Freedom is a word that's talked about a lot in the circles I hang out in. It's a great concept, and wonderful when it's been achieved.

But can I just say that I've never really heard it mentioned that it's a lot of hard work to get to. That it takes a lot of fighting and tears and hurt. A lot of gross moments of pulling things into the light and letting them be seen in all their disgustingness. A lot of struggle. A lot of moments when you're absolutely certain that nothing could be worth the price of what you're going through.

No one tells you that part.

No one tells you that freedom is rarely instantaneous.

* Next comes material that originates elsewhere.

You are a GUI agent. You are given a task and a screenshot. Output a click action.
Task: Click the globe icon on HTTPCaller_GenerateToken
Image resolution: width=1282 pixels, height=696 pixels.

No one tells you that often, when the Lord offers it, it still means you have to walk through all the shit to get to it. That you don't just sort of get airlifted over all the built up crap to the place of freedom, but that you have to negotiate your way over and around and through the crap to get there.

No one tells you that you might actually get there sometimes, and be so exhausted from the trip that you don't even realize you've temporarily arrived, and that you certainly don't have the energy to appreciate it.

It's an awfully beautiful thing, freedom, but no one tells you the cost.

I've been recognizing the cost again this weekend.

And maybe tomorrow I'll put on my twirling skirt and spin just a little to celebrate. But just at this moment, I'm caught by the fact that no one told me it would be this way. And I'm exhausted from the journey through it.

Did I shave my legs for this?

I was thinking this morning about the way music influences our lives. About the "soundtrack" of my life if you will. Much of mine could be played in country songs.

Now, before you all run away horrified that I do in fact not only listen to, but actually like country music, let me just say this: there is an awful lot of down to earth straight up truth and humor in some of those songs. And, just for the record, for all those authors who talk about how music influences their writing, let me just say that the soundtrack for the moments I'm writing is pretty much limited to dead composers, or artists who don't sing in English, so that their words can't interrupt the formation of my words. That means that these days I'm listening to a lot of Beethoven.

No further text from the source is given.